(Entries provided Opens)

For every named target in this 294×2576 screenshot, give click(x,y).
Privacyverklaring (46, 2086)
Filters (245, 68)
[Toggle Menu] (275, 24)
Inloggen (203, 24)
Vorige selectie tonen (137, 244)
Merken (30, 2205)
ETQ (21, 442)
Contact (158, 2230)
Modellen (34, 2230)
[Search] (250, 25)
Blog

(Entries provided Closes)
(Entries provided Opens)

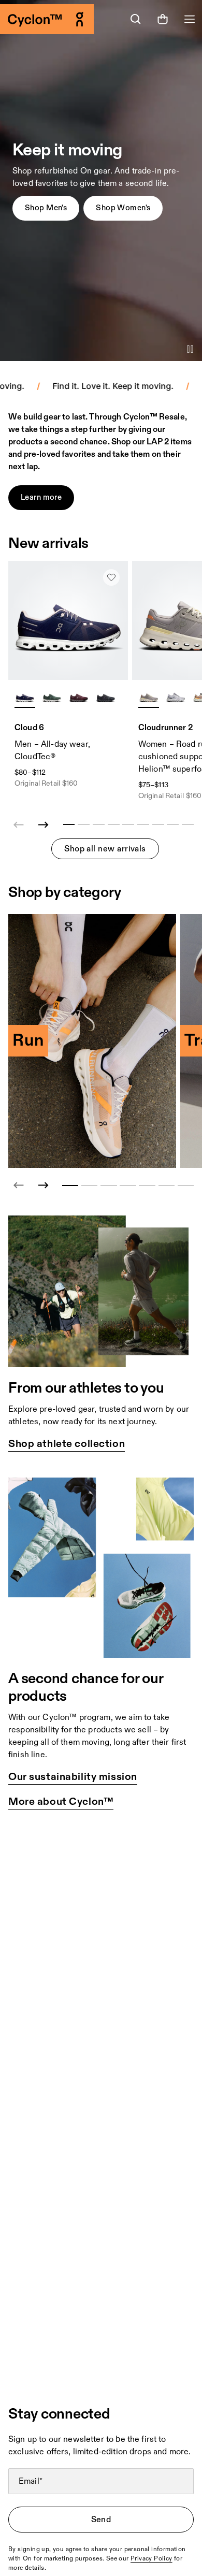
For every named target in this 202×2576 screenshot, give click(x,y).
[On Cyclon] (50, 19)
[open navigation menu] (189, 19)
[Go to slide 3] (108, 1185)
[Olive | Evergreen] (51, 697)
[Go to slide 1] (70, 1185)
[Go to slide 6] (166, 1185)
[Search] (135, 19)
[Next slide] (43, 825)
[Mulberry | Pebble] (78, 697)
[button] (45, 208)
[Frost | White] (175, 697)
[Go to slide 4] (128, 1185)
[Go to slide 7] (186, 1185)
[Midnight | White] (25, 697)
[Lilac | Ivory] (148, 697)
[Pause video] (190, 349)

(Entries provided Closes)

» Directions
Restate word for word the lines of the data above, starting at the line containing "[Go to slide 1] (70, 1185)" and ending at the line containing "[Pause video] (190, 349)", both included, and nothing more.

» Result
[Go to slide 1] (70, 1185)
[Go to slide 6] (166, 1185)
[Search] (135, 19)
[Next slide] (43, 825)
[Mulberry | Pebble] (78, 697)
[button] (45, 208)
[Frost | White] (175, 697)
[Go to slide 4] (128, 1185)
[Go to slide 7] (186, 1185)
[Midnight | White] (25, 697)
[Lilac | Ivory] (148, 697)
[Pause video] (190, 349)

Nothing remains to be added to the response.